### Five Users and Damaged Merchandize

A note on the last decades two main debates in Usability Engineering

In the early nineties, when the discipline of Usability Engineering had its childhood, some authors shifted the focus from theoretical design considerations and methodological concerns to what can be called process quality: As the usability budget in software projects is never satisfactory, the question arouse, how many users, inspectors respectively, are enough to early catch most of the usability defects in a design. Virzi (1992), as well as Nielsen and Landauer (1993), modelled the defect detection process with the simple formula of diminishing returns, which is:

P(+|n,p) = 1-(1-p)^n

where P(+n,p) denotes the probability of a single defect to be identified after n independent sessions; p is the basic probability of a defect to be identified in one session. This formulas corresponding graph asymptotically reaches 1. This formula has been enhanced by other researchers to incorporate, for example, the ability of the inspectors. But the basic idea remains the same:

To measure the effectiveness characteristics of a certain method is a preliminary of streamlining the quality assurance process.

The “Five users is (NOT) enough” debate didn’t arouse from the mathematical model in the first place , but simply from the fact, that both studies determined p to be around 0.35. This yielded a 80% detection rate with five users/inspectors, but can, of course, vary with the circumstances. Current studies already investigate in the sources of variance. Thus we can expect better predictions of p in future, provided that the underlying factors can be measured efficiently.

In the late nineties the “Damaged Merchandize” debate arouse: Gray & Salzman (1998) strongly criticized the far-reaching conclusions that researchers drew from poorely designed comparative studies of usability evaluation methods (UEM). A comparative UEM study simply tries to inform practitioners if they should give method A the favor against method B for usability evaluation, because it detects defects more effectively. The current research on UEM comparison focusses mostly on aspects of sound study design and finding valid criteria for effectiveness.

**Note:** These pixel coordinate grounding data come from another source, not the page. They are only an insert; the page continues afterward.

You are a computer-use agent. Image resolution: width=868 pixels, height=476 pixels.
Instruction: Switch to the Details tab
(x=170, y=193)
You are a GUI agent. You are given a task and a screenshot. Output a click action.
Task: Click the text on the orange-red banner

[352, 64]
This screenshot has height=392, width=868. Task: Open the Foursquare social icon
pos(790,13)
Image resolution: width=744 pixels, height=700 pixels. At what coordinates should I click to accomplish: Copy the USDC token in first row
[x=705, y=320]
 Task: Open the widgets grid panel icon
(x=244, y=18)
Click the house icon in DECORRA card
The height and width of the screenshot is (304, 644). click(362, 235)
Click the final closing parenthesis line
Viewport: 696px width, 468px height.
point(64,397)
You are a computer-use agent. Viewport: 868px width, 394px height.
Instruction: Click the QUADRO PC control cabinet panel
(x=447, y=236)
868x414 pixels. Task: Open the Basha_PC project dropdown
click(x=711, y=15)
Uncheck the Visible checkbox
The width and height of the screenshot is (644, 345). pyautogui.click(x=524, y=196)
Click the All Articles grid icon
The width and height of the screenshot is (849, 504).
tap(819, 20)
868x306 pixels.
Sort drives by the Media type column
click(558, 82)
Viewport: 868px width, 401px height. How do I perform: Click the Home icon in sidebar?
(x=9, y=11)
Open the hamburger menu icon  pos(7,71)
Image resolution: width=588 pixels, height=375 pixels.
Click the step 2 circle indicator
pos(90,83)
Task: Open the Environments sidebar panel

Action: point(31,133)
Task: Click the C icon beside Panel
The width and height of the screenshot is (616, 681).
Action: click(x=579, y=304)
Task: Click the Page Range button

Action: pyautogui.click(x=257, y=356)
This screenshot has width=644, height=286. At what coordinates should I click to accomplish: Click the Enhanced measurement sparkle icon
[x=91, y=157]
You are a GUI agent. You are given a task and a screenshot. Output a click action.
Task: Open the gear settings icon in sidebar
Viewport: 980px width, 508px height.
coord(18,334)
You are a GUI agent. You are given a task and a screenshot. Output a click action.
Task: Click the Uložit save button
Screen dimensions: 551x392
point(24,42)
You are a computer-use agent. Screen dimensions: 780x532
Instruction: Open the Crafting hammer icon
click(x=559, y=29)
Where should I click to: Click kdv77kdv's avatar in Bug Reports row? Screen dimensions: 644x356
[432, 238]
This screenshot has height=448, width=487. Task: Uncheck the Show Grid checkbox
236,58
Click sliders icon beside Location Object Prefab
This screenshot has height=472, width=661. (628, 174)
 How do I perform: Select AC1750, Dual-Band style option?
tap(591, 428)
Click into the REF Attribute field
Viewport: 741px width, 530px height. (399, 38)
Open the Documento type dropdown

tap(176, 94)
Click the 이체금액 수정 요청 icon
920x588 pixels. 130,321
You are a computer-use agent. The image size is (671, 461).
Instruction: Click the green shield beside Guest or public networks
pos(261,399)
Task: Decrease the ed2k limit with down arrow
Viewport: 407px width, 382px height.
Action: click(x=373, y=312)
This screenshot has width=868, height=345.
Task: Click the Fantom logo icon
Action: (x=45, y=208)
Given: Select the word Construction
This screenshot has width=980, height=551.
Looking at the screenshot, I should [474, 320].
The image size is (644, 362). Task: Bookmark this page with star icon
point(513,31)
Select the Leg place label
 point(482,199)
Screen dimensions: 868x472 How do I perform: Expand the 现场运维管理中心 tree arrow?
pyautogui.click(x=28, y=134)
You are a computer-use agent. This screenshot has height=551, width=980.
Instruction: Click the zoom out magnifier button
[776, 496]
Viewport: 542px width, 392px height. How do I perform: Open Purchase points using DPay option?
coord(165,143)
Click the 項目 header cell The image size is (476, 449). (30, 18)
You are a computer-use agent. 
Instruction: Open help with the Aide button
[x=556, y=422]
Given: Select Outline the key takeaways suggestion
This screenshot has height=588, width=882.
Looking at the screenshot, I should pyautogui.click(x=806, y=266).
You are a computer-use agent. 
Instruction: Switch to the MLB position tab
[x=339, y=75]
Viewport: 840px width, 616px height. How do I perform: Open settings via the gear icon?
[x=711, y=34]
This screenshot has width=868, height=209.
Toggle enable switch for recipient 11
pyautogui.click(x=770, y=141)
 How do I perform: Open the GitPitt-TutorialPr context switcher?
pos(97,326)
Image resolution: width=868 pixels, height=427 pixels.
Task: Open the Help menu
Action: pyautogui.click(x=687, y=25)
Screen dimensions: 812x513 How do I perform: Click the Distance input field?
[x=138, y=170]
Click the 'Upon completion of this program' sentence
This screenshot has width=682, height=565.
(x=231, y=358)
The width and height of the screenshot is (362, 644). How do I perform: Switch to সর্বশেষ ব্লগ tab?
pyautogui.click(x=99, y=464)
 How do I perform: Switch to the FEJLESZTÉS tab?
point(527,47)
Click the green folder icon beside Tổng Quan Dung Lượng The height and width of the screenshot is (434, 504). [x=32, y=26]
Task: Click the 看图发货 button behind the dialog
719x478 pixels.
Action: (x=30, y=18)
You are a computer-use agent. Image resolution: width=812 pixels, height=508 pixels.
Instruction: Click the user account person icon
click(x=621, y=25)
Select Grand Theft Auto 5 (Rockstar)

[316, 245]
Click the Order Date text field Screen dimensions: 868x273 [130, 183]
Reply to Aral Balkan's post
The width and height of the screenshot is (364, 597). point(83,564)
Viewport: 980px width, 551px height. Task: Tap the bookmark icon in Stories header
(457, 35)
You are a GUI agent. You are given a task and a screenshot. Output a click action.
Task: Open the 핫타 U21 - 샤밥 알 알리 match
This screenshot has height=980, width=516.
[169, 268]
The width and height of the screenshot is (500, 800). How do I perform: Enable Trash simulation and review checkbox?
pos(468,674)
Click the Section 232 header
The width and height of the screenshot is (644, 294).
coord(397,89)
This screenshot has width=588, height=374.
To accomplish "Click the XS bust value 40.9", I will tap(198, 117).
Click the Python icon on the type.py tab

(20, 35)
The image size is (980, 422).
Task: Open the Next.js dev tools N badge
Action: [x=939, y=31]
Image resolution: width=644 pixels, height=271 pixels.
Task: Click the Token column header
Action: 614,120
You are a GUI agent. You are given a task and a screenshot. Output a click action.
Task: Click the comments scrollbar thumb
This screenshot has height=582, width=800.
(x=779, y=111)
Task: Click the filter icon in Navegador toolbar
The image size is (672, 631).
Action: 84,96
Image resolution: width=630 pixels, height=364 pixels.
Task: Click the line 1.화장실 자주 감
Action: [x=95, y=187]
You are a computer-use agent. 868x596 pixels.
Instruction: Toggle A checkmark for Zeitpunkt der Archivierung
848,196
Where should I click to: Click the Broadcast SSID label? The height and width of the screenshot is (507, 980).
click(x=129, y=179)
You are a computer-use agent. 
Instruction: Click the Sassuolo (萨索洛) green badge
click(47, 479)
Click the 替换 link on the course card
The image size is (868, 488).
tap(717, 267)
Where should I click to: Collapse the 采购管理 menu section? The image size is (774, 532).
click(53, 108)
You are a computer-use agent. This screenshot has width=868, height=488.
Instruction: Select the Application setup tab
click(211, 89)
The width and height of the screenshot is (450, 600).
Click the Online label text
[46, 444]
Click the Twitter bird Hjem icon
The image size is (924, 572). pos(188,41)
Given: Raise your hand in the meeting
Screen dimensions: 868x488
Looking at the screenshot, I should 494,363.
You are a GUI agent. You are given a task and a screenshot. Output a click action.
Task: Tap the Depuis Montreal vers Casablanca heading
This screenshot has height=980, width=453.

What I want to remark here, is, that both areas of research are strongly interrelated:

Whereas the primary goal in comparative studies is to rank two methods, process predictability requires to exactly estimate p. But the p estimate automatically yields a ranking of two methods. Vice versa, the p estimate can only produce valid comparisons and process predictions, when the study is well designed for generalizability and validity.